* What to work on
(1) Answer these questions from the text on the Tamil Nadu party manifestos:
(a) At what share of the cost is the scooty bike for female students offered?
(b) What kind of billing did the DMK say it would go back to?
(c) How many units of free power has the AIADMK promised?
(2) Reproduce the part of the text on the Tamil Nadu party manifestos that opens with the words containing "Now, Tamil Nadu" and closes with "of the slab-system.".

* Document
To this, Jaya has now added subsidised scooty bike for female students, at fifty per cent of the cost, and free mobile phones, in her much-delayed and even-more anticipated party manifesto.
It’s close to what the DMK has promised in its manifesto in terms of smart phones or tablets with 4-G WiFi connectivity for college students.
A more serious manifesto issue is the power-tariff. It commenced with the DMK declaring that they would revert to monthly billing.
Now, Tamil Nadu has bi-monthly billing on a slab-basis. Prima facie, it meant that the domestic consumer in particular has a cushion in paying his power charges once in two months, saving the alternate month’s spending on other house-hold necessities, including food.
However, the DMK has since argued that bi-monthly billing is a deliberate fraud on the consumer, as in two months his consumption level doubles but the tariff could triple or quadruple because of the slab-system.
Unable to explain away and possibly unwillingly to withdraw the slab-system, the AIADMK, in its much-delayed manifesto has now promised 100 units of free power.
Questions are now being asked if free-power will be available only to those consumers who use up only 100 units of electricity or if it would also apply to others for the first 100 units of their total consumption.
This is only a sample. There are other issues as well where a lively debate is on, over promises outlined in rival manifestoes, and promises that were expected but not mentioned.

* Provided information
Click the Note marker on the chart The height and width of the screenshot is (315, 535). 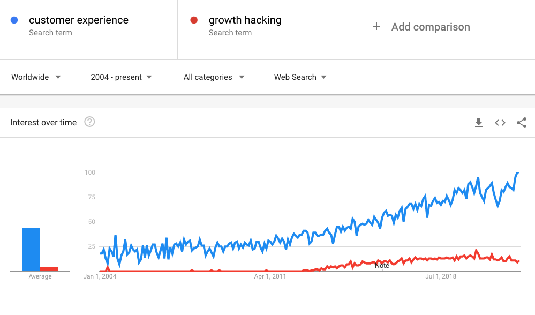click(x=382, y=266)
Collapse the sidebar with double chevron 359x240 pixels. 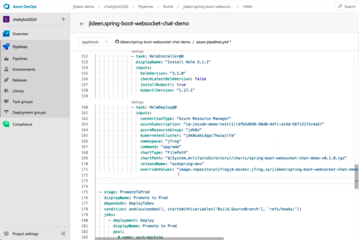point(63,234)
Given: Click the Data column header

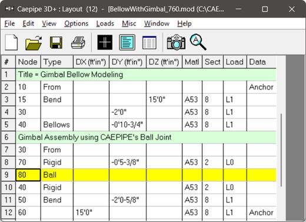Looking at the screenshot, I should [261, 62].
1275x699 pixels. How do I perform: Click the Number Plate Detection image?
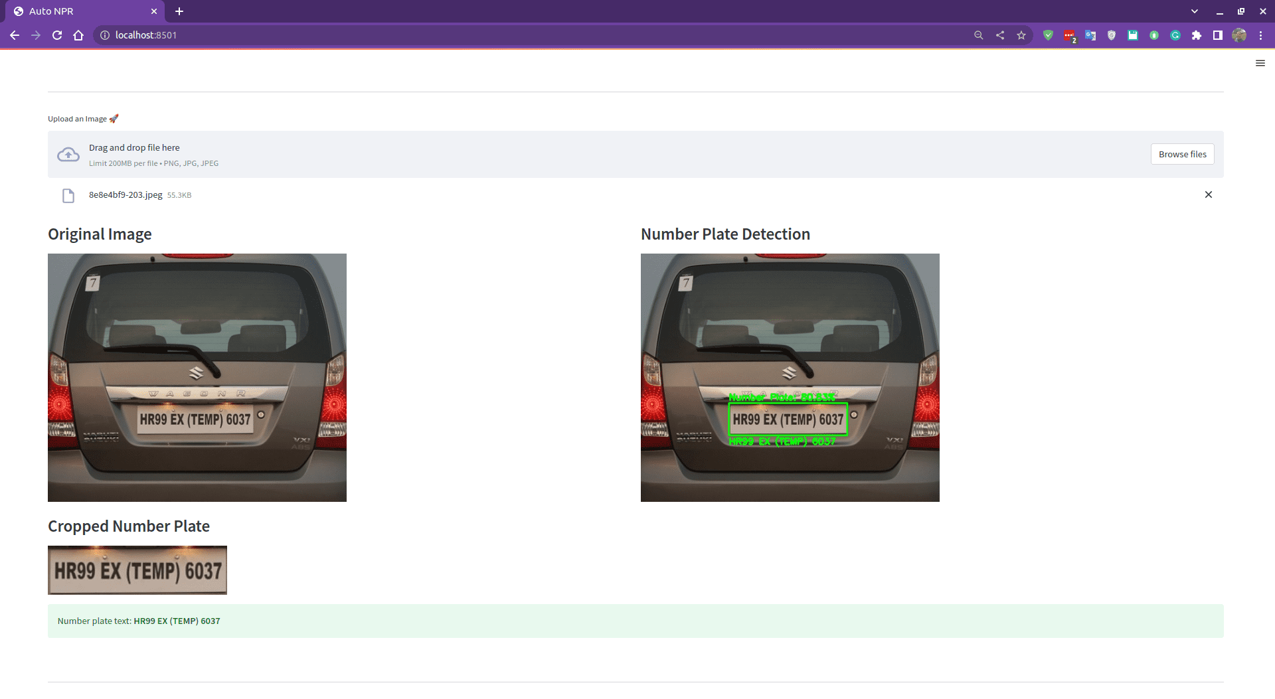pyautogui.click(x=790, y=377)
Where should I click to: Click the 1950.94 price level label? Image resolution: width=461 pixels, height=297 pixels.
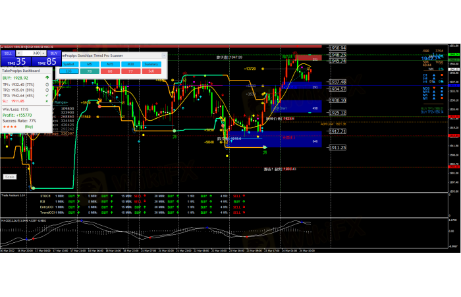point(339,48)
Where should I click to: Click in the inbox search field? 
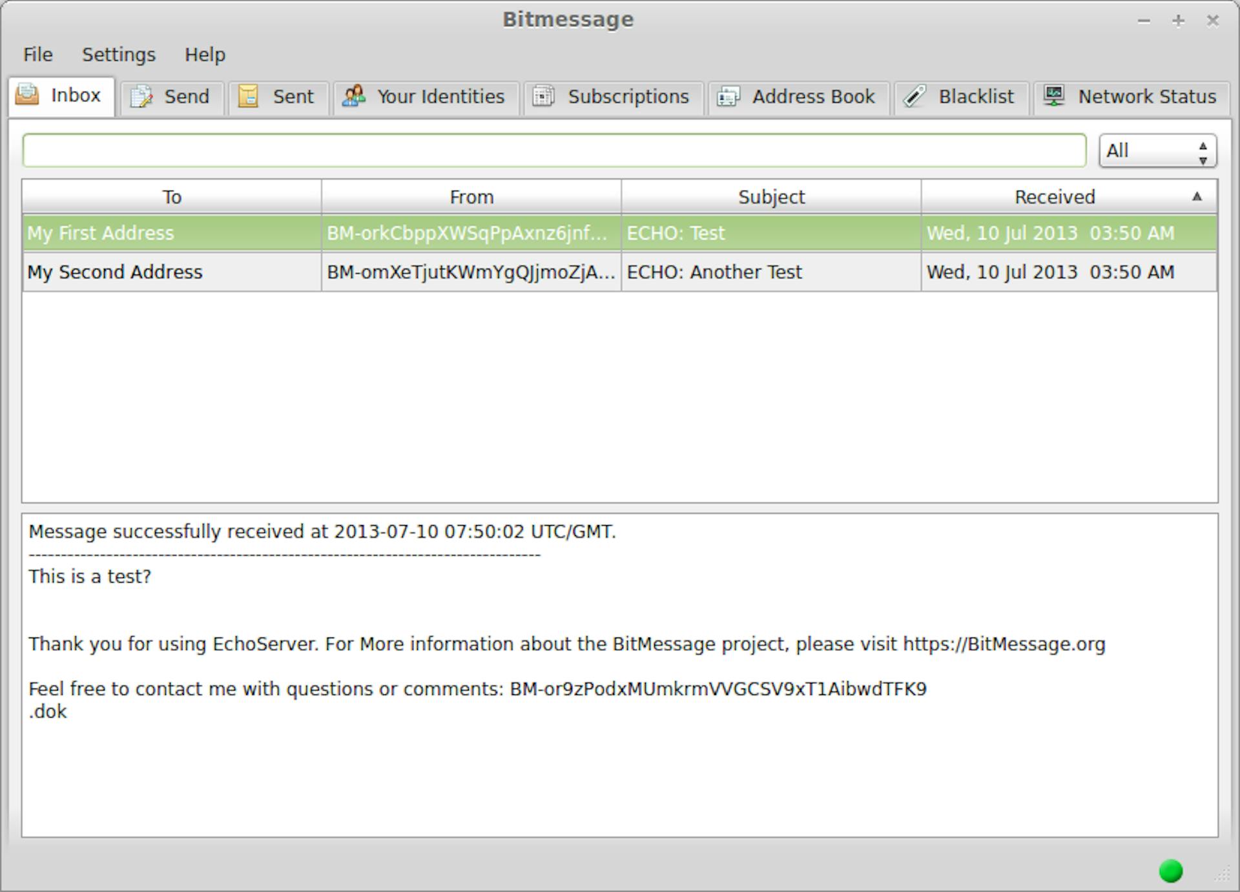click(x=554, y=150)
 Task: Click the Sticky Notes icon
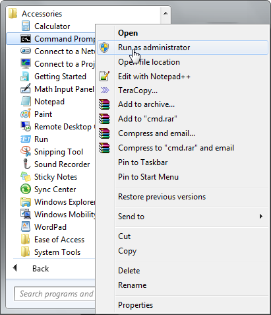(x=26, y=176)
* * *
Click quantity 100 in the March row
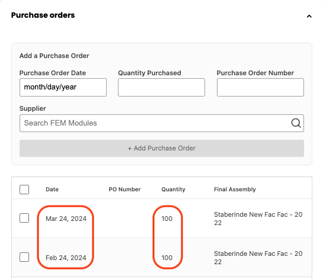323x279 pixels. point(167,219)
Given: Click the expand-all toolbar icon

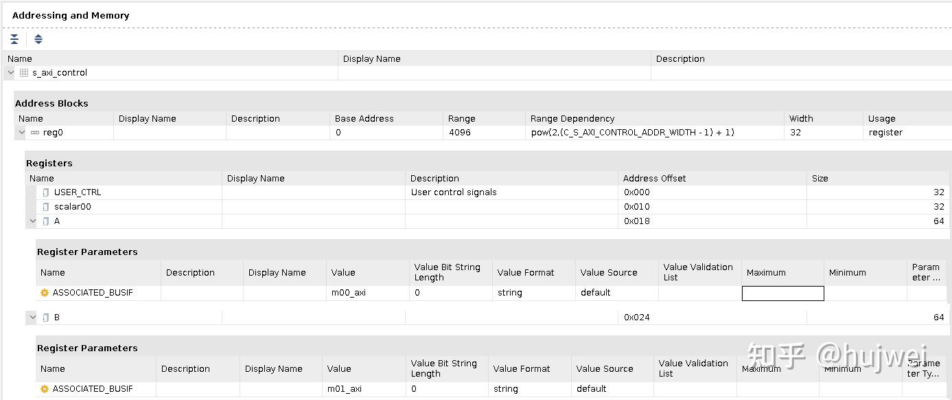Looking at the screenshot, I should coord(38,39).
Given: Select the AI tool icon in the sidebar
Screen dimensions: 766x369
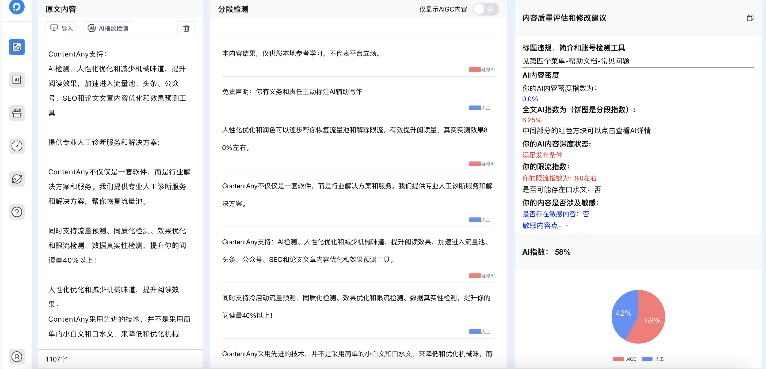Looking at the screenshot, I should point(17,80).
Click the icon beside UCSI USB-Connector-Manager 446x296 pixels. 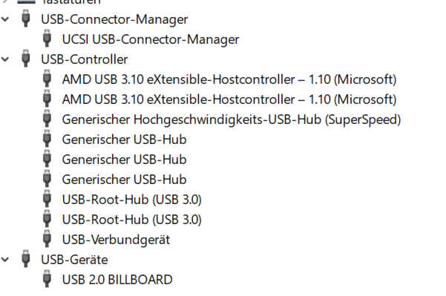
...
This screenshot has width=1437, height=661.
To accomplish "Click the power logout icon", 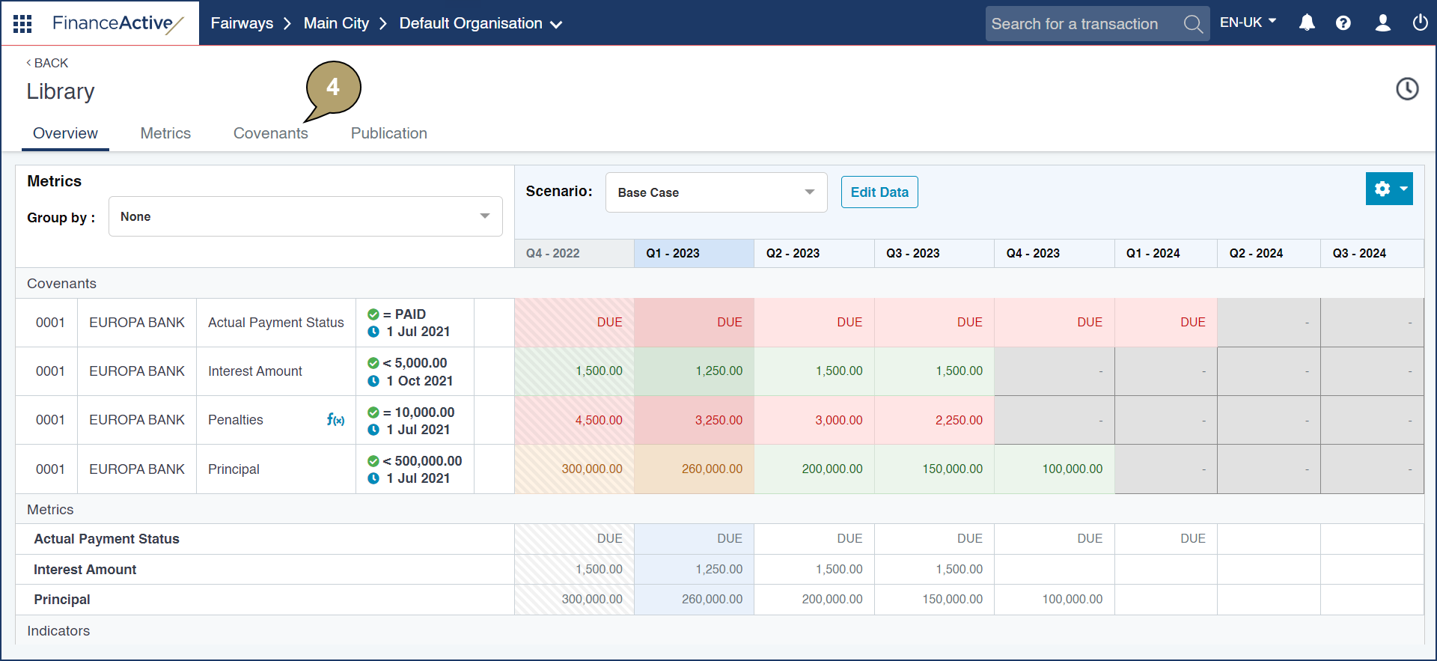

* Responses by task
(1)
(a) Fifty per cent of the cost.
(b) Monthly billing.
(c) 100 units.

(2)
Now, Tamil Nadu has bi-monthly billing on a slab-basis. Prima facie, it meant that the domestic consumer in particular has a cushion in paying his power charges once in two months, saving the alternate month’s spending on other house-hold necessities, including food.
However, the DMK has since argued that bi-monthly billing is a deliberate fraud on the consumer, as in two months his consumption level doubles but the tariff could triple or quadruple because of the slab-system.